Davis doesn’t claim to have all the answers, but does want to raise awareness about the need for wildlife corridors.  In doing so, his own route north was complicated by human, rather than panther, imperatives.  Amidst all the peddling and paddling, he regularly met with scientists and conservationists to connect the various players who can make an eastern wildway (as he calls it) happen.  That meant the occasional fossil fuel powered side trips into cities to meet those people and accommodate busy schedules.   “This is not the route that a panther would choose,” he admits.
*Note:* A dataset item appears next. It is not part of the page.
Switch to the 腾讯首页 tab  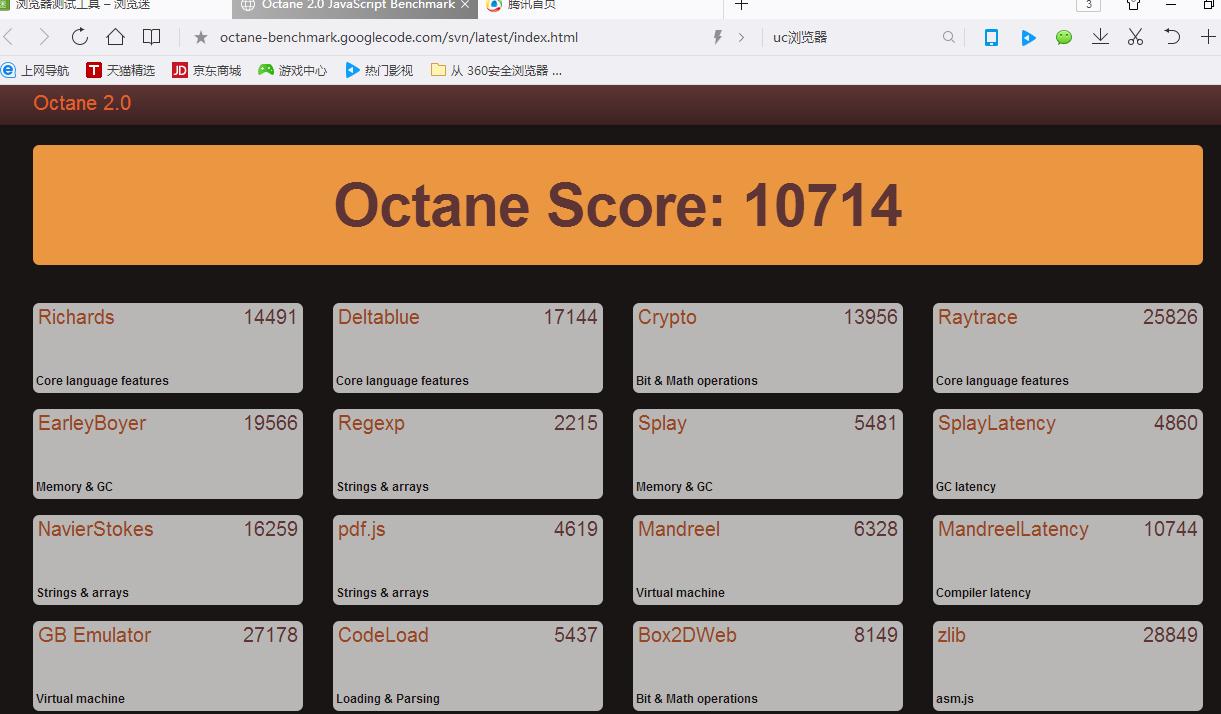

Perhaps more tellingly, Davis had to rely more on roads than he liked, not finding enough river corridors or off-road trails to make the long haul without some substantial road biking in between.  He told me that cars were his biggest challenge of the trek, worse than biking 80 miles in the cold pouring rain of Maine this fall, or in the humid heat of Maryland’s hills in July. You can read about his close encounters of the dangerous kind on Florida’s Tamiani Highway on his blog here,  and his distressing observations about Roadkill Nation, (a.k.a. Pennsylvania) here.

Despite the hardships, Davis already is planning future treks in the Rockies and West Coast.  In the meantime, he’ll be working with conservation groups throughout the East to begin piecing together an eastern wildway that links remaining wild areas together in an ecologically functional chain.  I hope to catch up with him again on his next adventure and continue sharing his story with those excited as much by the challenge of a cross-country trek, as by the preservation it promises.